Um meinen theatralischen Abgang perfekt zu machen, schiebe ich meinen Stuhl zur Seite, drehe mich um und steuere die Tür an. Im Gehen werfe ich ihm einen Blick über die Schulter zu. »Die Torte darfst du übrigens selbst essen. Ich werde jetzt gehen und bin pünktlich zu Hause.«
»Und wo willst du bitte hin?«, entgegnet Dad, nachdem er sich wieder gefangen hat. Und auch wenn er keine Anstalten macht, mir nachzulaufen, die Wut steht ihm deutlich ins Gesicht geschrieben.
»Wohin wohl?«
»Ob du es glaubst oder nicht, aber ich denke, das hattet ihr beide mal bitter nötig«, lässt Pamela mich wissen, nachdem ich sie am Strand aufgespürt und ihr eine Zusammenfassung meines Morgens gegeben habe.
»Meinst du? Du weißt, ich hasse es, mit meinem Vater zu streiten«, murmle ich und wende den Blick von ihr ab. Er gleitet geradewegs in Richtung Ozean, wo die Wellen heute stärker wirken als gestern. Irgendwie tosender, stürmischer.
»Na klar!«, bestätigt sie und knufft mich sanft in die Schulter, um meine Aufmerksamkeit zu bekommen. Als ich mich wieder zu ihr umdrehe, fährt sie fort. »Was hättest du sonst tun sollen, Ari? Dich dein ganzes Leben lang vom Strand fernhalten, nur weil er Angst um dich hat? Weil er dir nicht zutraut auf dich selbst aufzupassen?«
»Das weiß ich doch, aber leider ist das nicht so einfach.
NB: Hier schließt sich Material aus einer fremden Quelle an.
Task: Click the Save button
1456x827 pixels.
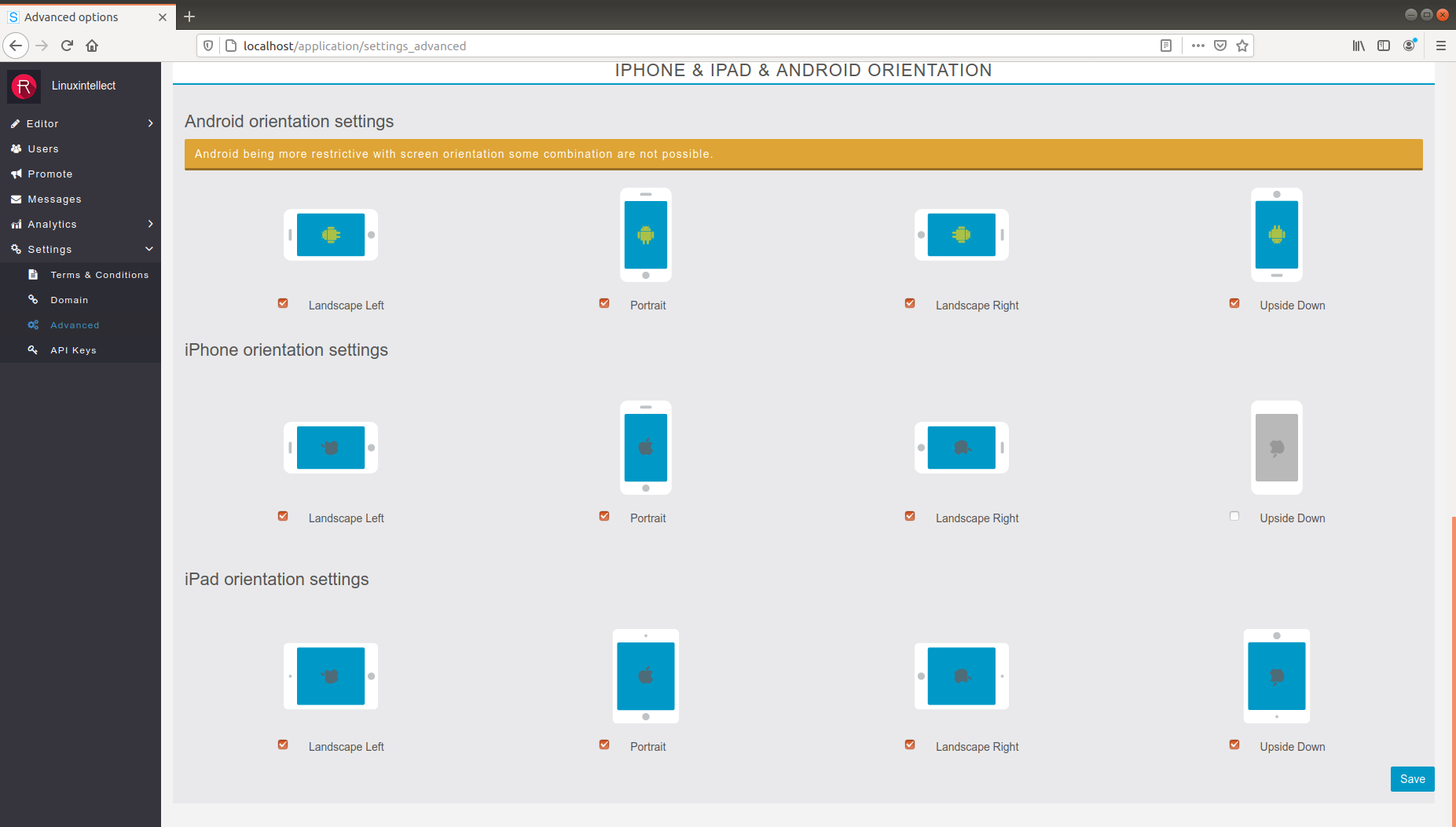Action: (1411, 778)
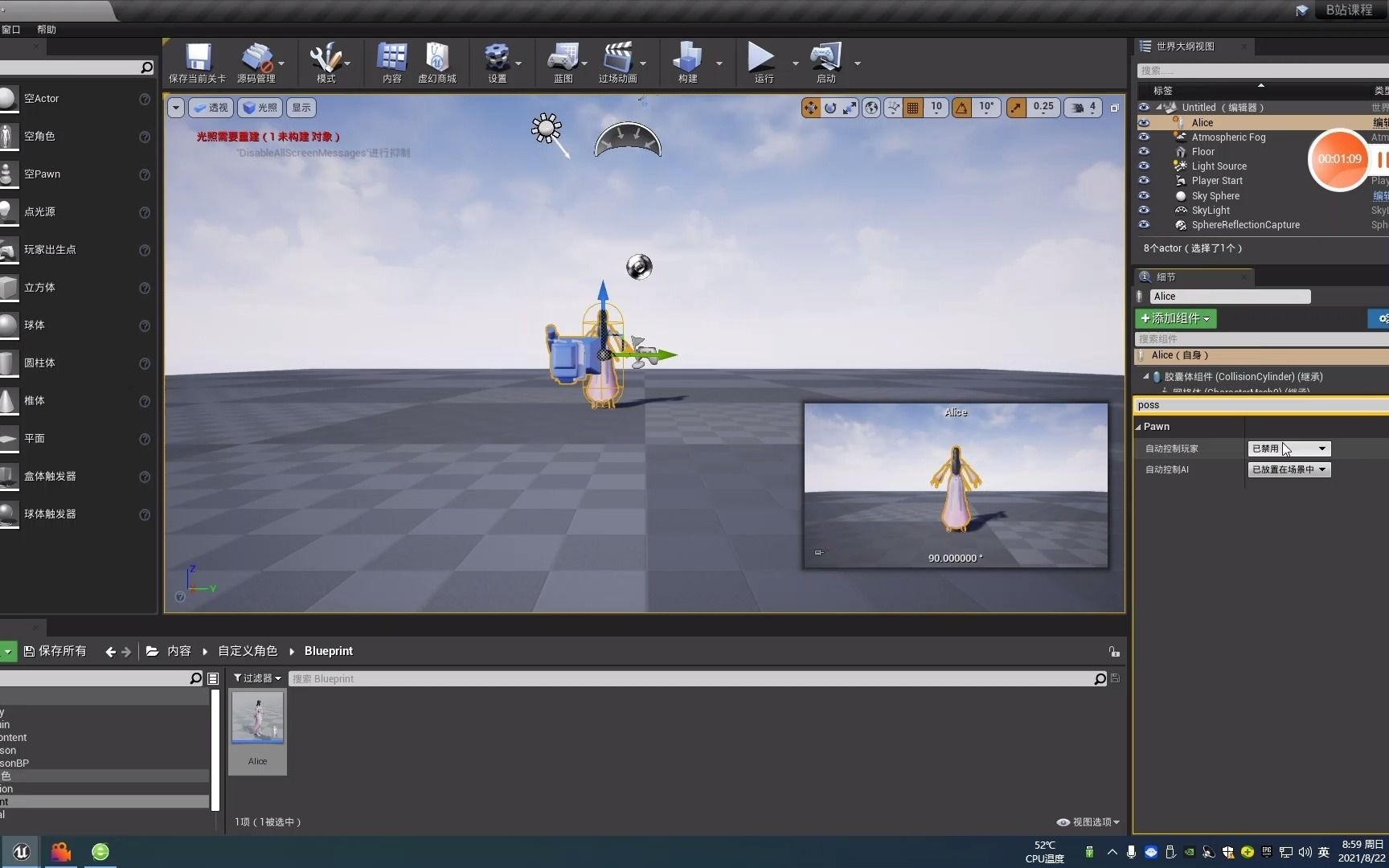The height and width of the screenshot is (868, 1389).
Task: Open the 添加组件 add component dropdown
Action: [x=1175, y=318]
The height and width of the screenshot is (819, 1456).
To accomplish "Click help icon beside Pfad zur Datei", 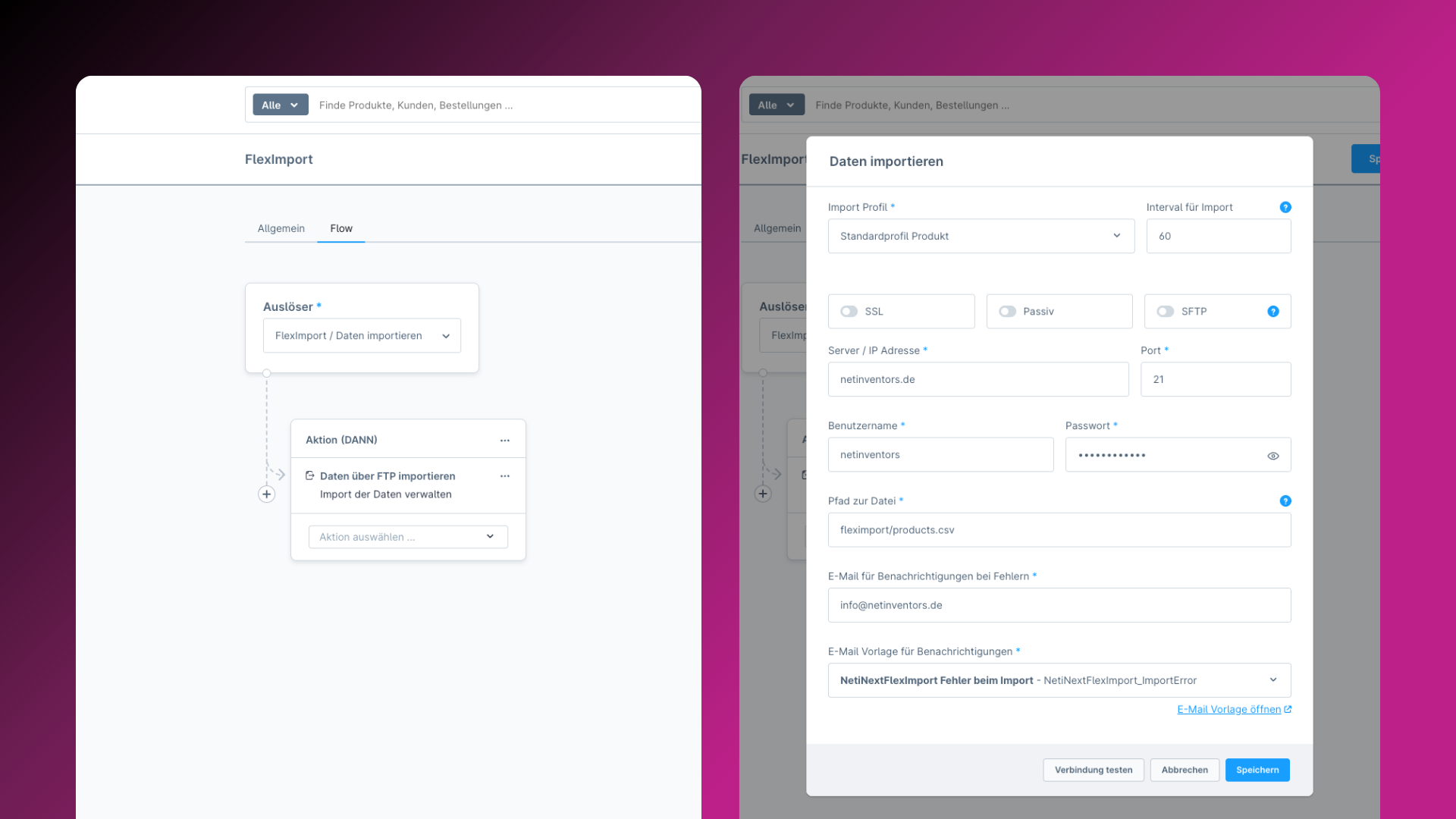I will (x=1285, y=501).
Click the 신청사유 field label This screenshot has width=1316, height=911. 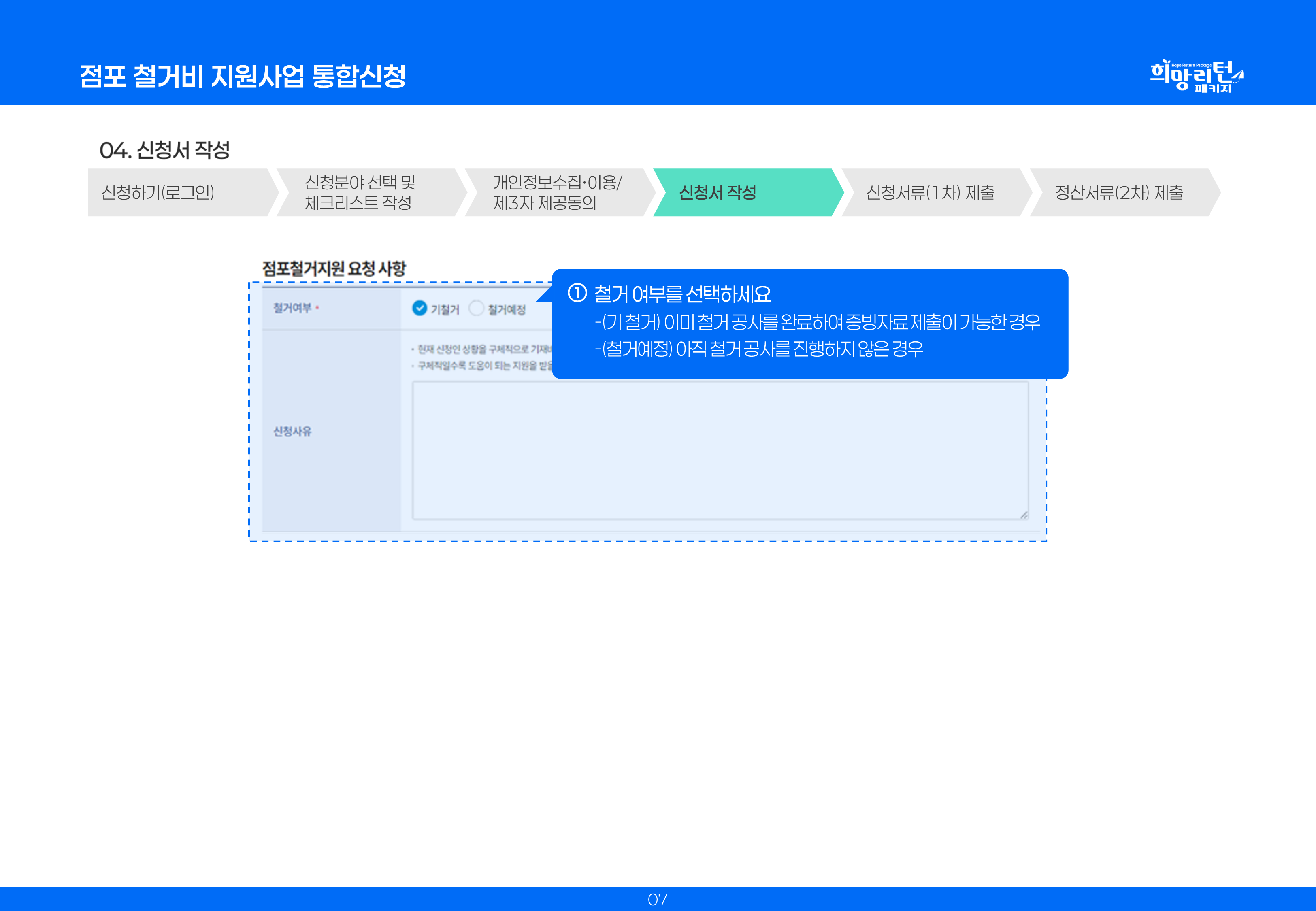coord(292,432)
Dad ist halt …«
»Dein Vater will dich beschützen, weil er immer noch das kleine Mädchen in dir sieht, das du einmal warst. Aber du bist jetzt erwachsen und wenn du ihm das nicht klarmachst, wird sich nie etwas ändern.«
»Schon, aber …«
»Nein, kein Aber. Ari, du hast richtig gehandelt. Gib ihm und dir selbst jetzt etwas Zeit zum Nachdenken und heute Abend vertragt ihr euch wieder. Okay?«, schlägt sie vor.
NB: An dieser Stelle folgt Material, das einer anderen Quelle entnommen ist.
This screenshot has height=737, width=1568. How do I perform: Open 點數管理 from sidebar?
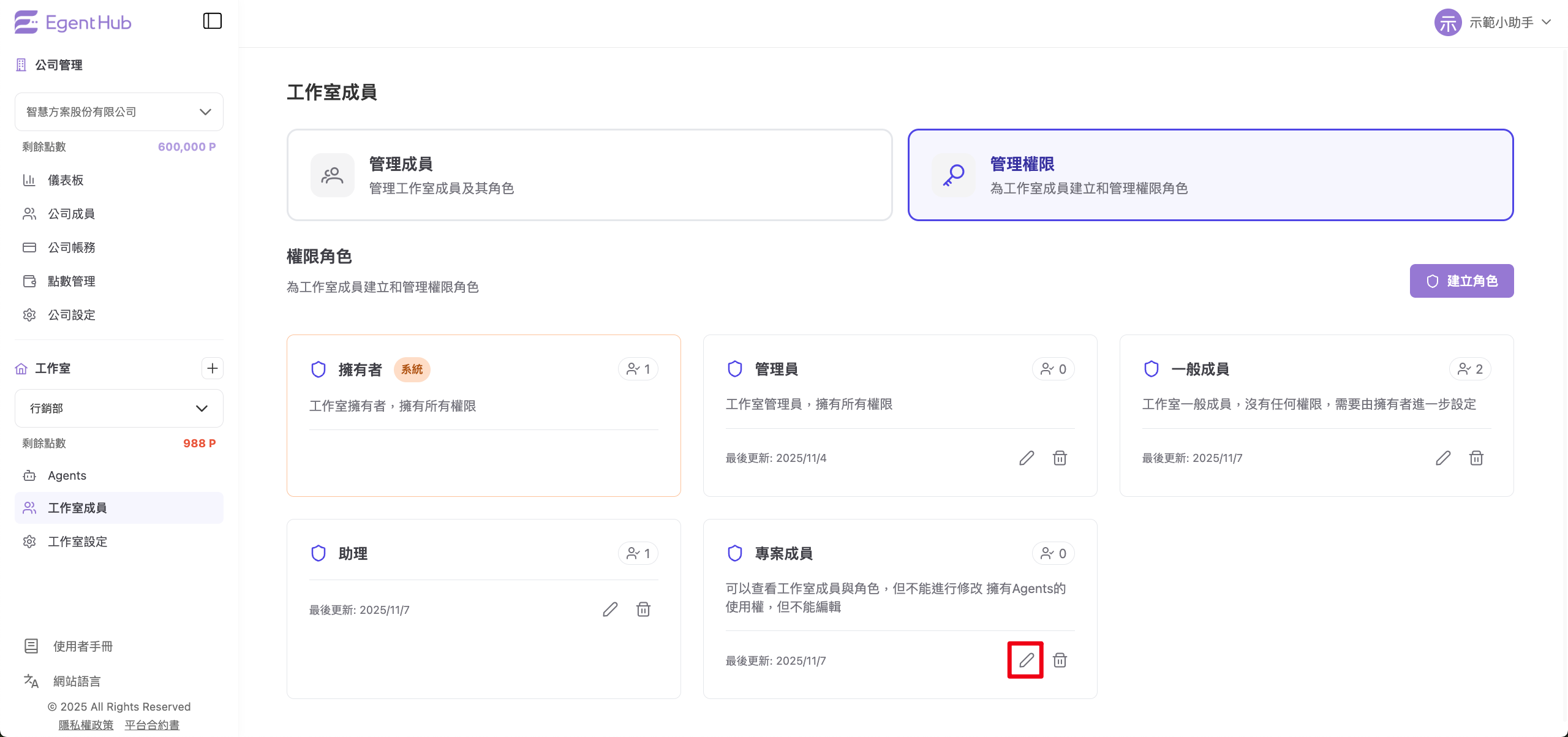[x=72, y=281]
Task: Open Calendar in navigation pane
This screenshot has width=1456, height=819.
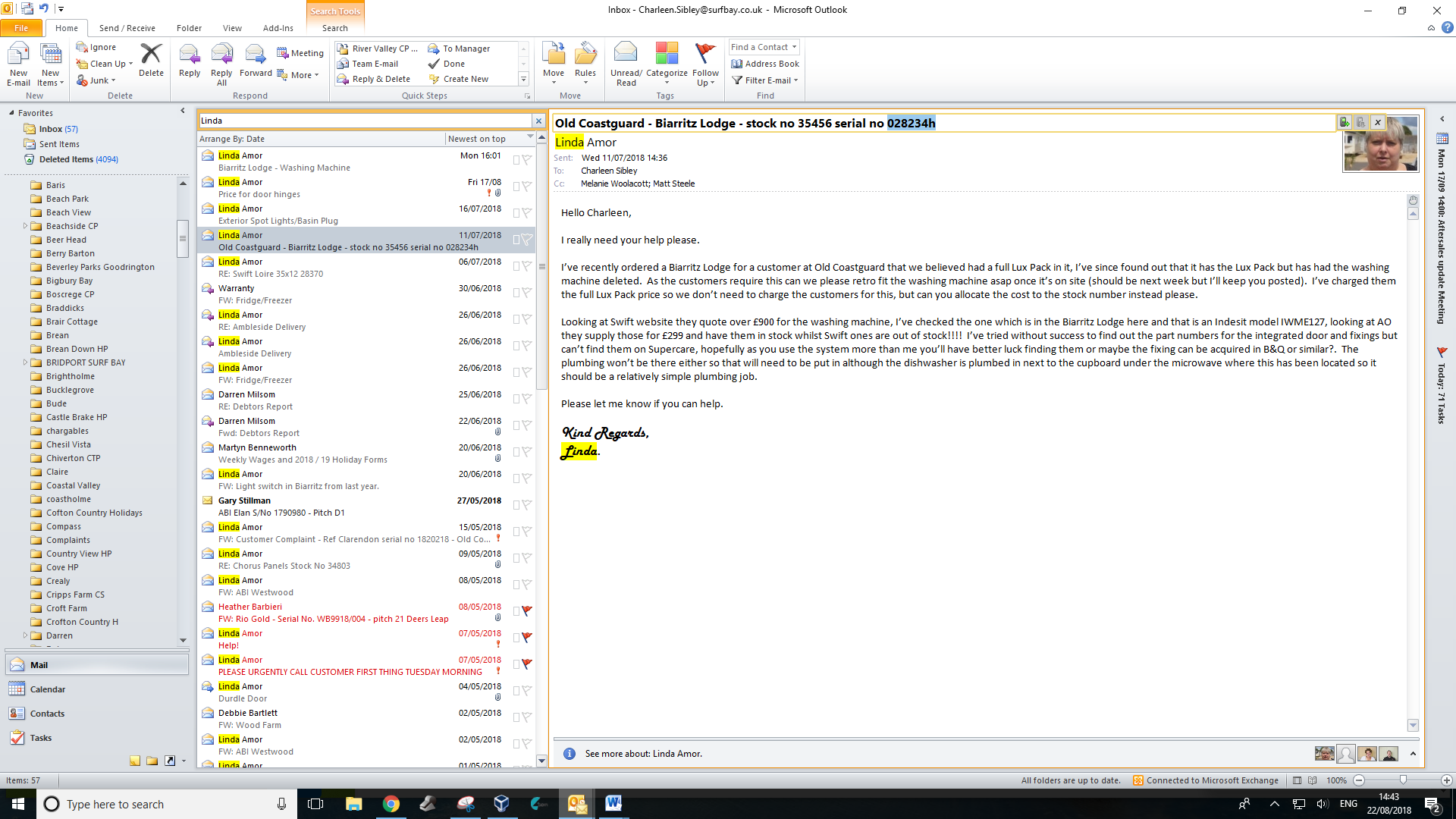Action: click(48, 689)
»Ich hoffe, du hast recht. Er ist echt sauer …«
»Ja, weil du seine Pancakes mit Orangensaft und Kaffee getränkt hast. Dafür hast du übrigens auf ewig meinen Respekt. Das hätte ich mich nicht getraut. Am Ende wäre der heiße Kaffee noch auf mir gelandet.« Sie hebt ihre Mundwinkel zu einem amüsierten Grinsen und Verlegenheit breitet sich in mir aus.
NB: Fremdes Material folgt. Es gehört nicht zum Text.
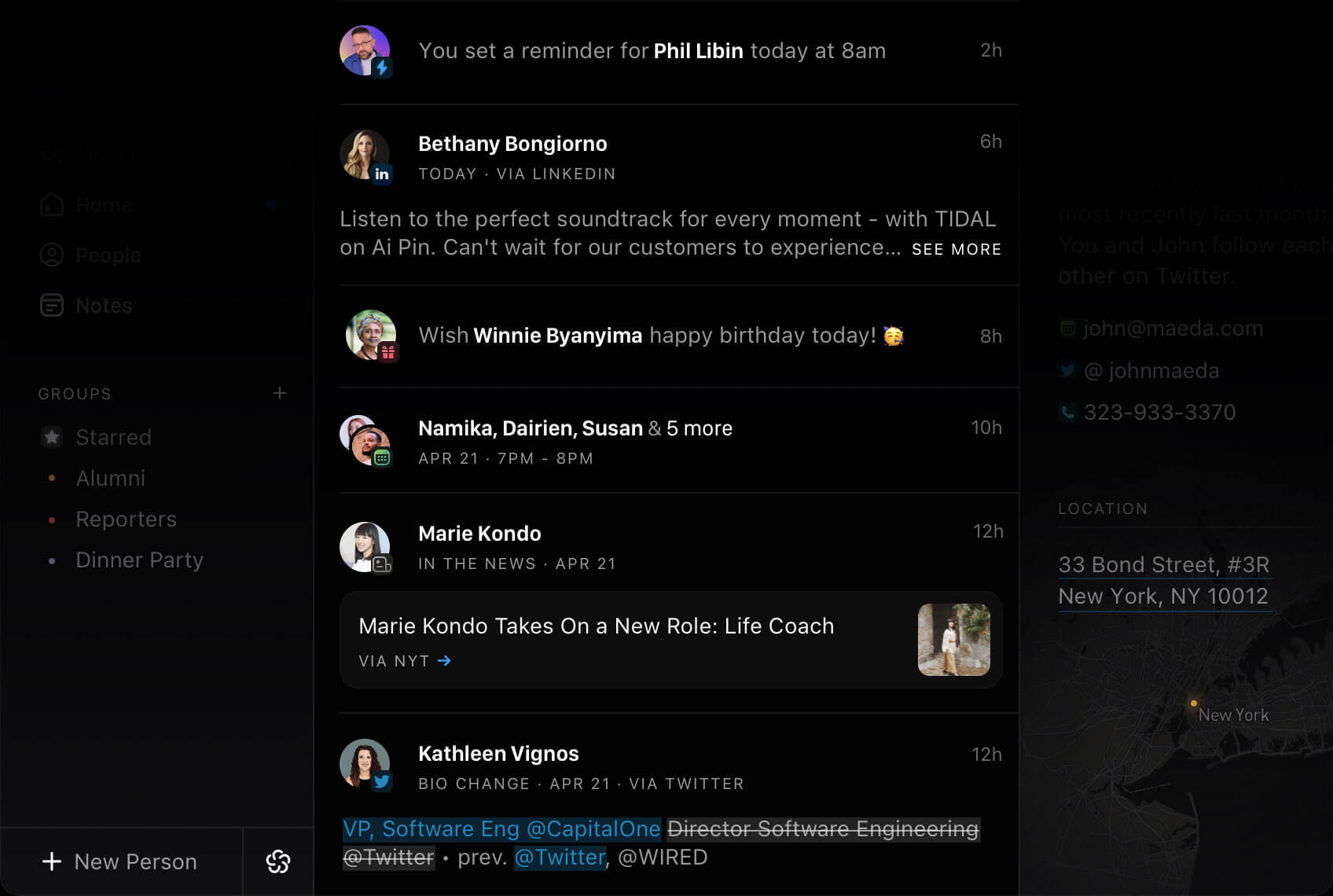Click the john@maeda.com email address
The width and height of the screenshot is (1333, 896).
pyautogui.click(x=1172, y=329)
»Das war keine Absicht«, murmle ich und kann mir ein Kichern nicht verkneifen. »Keine Ahnung, was in die Getränke gefahren ist. So heftig habe ich nun auch wieder nicht auf den Tisch geschlagen.«
»Karma?«, lautet Pamelas Vorschlag. Dabei dreht sie ihren Oberkörper etwas zu mir und zuckt mit den Schultern. »Sei froh, dass du selbst trocken geblieben bist.«
»Dafür hat mir das Waschbecken heute früh schon eine unfreiwillige Dusche verpasst«, erwidere ich und erschaudere bei der Erinnerung. Das war echt seltsam. Flüssigkeiten mögen mich wohl heute nicht.